I am, once again, in a bit of a mood. And the only thing that will fix my mood is a good martini and a Laplace approximation. And I’m all out of martinis.

To be honest I started writing this post in February 2023, but then got distracted by visas and jobs and all that jazz. But I felt the desire to finish it, so here we are. I wonder how much I will want to re-write1

The post started as a pedagogical introduction to Laplace approximations (for reasons I don’t fully remember), but it rapidly went off the rails.

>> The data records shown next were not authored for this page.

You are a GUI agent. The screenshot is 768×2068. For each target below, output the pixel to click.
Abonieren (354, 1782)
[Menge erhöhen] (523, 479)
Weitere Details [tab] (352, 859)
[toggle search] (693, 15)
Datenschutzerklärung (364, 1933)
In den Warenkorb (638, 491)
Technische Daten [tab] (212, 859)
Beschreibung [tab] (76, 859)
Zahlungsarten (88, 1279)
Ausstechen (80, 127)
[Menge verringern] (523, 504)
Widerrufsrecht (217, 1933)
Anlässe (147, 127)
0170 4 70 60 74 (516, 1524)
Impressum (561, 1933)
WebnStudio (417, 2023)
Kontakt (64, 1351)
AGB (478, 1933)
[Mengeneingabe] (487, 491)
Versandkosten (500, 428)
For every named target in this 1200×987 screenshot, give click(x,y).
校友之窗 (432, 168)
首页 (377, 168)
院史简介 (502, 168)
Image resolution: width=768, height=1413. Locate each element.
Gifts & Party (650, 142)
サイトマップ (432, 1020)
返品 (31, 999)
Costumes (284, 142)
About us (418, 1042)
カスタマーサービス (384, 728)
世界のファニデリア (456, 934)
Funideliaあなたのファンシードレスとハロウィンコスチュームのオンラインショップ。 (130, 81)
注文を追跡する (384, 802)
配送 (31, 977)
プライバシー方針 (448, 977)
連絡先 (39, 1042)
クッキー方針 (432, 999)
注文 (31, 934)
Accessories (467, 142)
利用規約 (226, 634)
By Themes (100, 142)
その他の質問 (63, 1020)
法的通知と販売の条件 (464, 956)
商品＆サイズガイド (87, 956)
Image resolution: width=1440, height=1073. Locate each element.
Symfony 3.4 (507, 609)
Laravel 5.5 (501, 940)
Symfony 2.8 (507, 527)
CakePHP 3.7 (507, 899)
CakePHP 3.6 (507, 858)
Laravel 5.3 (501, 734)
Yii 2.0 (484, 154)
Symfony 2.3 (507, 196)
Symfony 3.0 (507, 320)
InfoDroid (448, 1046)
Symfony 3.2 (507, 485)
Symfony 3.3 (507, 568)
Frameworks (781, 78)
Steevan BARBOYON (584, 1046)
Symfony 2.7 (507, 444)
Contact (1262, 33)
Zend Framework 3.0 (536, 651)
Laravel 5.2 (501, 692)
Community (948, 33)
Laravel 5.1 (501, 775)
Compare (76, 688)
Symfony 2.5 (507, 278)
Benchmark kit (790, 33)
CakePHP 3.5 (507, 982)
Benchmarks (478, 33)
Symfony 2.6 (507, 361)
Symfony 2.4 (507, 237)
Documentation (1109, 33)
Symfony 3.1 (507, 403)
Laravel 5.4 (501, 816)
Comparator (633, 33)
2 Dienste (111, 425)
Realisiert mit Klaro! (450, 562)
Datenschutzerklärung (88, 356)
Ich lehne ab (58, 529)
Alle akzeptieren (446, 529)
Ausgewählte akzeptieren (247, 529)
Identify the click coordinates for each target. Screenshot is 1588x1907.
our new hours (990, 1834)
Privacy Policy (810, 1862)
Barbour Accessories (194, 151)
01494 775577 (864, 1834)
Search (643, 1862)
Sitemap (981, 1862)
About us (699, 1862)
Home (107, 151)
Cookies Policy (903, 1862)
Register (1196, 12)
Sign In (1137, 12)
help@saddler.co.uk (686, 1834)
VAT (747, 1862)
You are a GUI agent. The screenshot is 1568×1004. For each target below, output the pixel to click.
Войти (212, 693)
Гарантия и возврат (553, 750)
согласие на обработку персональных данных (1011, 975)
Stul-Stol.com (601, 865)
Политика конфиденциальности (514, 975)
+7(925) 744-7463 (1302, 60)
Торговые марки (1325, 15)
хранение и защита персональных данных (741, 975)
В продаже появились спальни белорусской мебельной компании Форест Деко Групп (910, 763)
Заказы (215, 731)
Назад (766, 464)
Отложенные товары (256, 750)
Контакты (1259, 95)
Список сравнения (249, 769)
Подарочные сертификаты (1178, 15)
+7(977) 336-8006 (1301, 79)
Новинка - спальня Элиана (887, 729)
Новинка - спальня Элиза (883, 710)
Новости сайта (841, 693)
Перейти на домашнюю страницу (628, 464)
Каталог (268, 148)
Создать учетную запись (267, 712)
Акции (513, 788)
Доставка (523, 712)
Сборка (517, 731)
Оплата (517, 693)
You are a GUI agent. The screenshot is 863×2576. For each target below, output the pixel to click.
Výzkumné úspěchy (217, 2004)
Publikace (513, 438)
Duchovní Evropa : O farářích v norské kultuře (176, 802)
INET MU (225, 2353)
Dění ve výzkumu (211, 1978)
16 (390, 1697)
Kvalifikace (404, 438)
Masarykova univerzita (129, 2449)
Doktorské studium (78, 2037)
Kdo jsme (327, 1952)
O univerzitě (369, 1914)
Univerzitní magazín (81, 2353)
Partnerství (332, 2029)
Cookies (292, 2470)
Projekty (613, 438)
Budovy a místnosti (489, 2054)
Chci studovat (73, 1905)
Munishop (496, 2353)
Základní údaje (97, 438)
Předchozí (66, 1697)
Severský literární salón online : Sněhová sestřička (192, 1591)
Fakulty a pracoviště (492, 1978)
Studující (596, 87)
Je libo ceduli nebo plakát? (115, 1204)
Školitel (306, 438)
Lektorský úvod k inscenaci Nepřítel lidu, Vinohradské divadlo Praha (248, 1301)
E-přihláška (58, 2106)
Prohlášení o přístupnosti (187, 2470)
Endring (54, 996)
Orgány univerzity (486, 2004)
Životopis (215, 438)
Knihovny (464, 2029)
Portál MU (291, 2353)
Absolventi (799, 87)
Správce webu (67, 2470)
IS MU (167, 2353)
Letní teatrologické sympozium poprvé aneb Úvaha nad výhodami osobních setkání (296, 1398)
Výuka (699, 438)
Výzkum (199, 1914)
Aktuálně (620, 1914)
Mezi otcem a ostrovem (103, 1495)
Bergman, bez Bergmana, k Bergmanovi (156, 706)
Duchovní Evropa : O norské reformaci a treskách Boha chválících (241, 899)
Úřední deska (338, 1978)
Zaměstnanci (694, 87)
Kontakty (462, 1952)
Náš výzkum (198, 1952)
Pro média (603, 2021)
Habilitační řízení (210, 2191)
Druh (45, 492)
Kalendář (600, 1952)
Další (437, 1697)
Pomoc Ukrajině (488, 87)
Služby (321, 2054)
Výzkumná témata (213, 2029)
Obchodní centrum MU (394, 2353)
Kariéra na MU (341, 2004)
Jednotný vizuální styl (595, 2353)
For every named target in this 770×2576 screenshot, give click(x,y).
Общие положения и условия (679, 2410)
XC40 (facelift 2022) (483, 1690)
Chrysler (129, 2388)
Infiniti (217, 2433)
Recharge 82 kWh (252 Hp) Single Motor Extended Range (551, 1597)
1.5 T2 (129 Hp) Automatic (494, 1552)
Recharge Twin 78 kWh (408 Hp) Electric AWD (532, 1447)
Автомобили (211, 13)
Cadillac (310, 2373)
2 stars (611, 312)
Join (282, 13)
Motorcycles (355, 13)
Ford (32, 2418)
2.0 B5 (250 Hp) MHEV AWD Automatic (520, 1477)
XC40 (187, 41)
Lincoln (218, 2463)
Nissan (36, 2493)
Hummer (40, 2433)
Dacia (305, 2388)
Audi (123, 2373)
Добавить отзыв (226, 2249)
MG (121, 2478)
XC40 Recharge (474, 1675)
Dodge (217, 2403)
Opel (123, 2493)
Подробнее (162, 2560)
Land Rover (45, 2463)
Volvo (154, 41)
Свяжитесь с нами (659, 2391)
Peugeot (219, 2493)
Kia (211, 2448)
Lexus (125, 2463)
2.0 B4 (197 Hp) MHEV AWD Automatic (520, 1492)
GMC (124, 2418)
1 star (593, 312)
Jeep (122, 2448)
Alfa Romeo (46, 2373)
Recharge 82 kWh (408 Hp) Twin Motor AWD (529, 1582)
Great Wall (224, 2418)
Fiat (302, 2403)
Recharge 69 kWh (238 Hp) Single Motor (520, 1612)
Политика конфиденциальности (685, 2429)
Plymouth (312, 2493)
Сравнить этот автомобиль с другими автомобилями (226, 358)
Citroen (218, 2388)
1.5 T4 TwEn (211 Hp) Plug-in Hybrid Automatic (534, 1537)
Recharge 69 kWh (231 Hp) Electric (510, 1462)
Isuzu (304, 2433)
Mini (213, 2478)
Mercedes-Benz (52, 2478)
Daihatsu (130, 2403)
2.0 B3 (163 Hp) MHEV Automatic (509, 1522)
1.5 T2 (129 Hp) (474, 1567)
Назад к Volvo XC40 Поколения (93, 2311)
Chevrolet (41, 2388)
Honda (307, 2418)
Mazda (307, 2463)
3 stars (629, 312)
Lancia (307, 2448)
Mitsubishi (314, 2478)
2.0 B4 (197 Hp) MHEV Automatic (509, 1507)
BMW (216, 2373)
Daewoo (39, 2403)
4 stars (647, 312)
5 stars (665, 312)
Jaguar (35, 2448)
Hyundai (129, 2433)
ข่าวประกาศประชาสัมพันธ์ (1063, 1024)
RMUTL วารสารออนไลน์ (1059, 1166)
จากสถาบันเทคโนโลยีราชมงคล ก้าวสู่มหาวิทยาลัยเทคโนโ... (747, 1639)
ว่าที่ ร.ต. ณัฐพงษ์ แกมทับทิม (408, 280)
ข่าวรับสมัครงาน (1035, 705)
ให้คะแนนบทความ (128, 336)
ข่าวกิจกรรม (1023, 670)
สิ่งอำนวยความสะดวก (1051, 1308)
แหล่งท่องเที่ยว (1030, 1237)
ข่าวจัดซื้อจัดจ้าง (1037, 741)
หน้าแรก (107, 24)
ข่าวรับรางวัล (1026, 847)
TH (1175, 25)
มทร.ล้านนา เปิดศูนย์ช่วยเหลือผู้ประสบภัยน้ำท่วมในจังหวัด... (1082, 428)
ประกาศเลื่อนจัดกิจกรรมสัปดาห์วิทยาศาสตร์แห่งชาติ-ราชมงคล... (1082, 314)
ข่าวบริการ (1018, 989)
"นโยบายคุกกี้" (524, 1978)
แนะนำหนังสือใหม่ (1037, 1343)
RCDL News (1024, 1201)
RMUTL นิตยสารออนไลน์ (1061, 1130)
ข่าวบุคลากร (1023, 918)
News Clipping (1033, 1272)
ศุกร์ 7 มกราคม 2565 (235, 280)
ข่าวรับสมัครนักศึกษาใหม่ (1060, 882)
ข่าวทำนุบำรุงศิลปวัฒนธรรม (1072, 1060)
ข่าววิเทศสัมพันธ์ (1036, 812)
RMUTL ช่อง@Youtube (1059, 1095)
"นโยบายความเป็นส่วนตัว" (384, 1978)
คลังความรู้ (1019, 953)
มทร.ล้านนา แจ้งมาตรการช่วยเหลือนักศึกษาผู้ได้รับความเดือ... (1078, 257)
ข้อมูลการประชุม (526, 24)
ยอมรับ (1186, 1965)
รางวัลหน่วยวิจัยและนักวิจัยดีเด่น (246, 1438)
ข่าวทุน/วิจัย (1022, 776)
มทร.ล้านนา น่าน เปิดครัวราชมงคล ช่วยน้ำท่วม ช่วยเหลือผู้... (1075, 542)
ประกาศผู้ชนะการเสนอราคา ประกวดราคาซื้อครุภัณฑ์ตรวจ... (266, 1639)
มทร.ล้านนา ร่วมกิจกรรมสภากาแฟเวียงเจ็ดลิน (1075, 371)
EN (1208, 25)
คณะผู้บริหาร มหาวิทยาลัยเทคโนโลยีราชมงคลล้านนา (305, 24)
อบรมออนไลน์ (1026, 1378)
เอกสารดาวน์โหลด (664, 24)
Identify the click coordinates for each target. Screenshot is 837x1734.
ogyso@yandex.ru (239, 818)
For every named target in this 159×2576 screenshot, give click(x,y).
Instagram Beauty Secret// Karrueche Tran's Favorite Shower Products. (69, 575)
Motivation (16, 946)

So strap yourself in2 for a tour through the basics of sparse autodiff and a tour through manipulating the jaxpr intermediate representation in order to make one very simple logistic regression produce autodiff code that is almost as fast as a manually programmed gradient.

One of the simplest approximations to a distribution is the Laplace approximation. It be defined as the Gaussian distribution that matches the location and the curvature at the mode of the target distribution. It lives its best life when the density is of the form \[ p(x) \propto \exp(-nf_n(x)), \] where \(f_n\) is a sequence of functions3. Let’s imagine that we want to approximate the normalized density \(p(x)\) near the mode \(x^*\) . We can do this by taking the second order Taylor expansion of \(f_n\) around \(x=x_0\) , which is \[ f_n = f_n(x^*) + (x-x^*)^TH(x^*)(x-x^*) + \mathcal{O}((x-x^*)^3), \] where4 \[ [H(x^*)]_{ij} = \frac{\partial^2 f_n}{\partial x_i \partial x_j} \] is the Hessian matrix.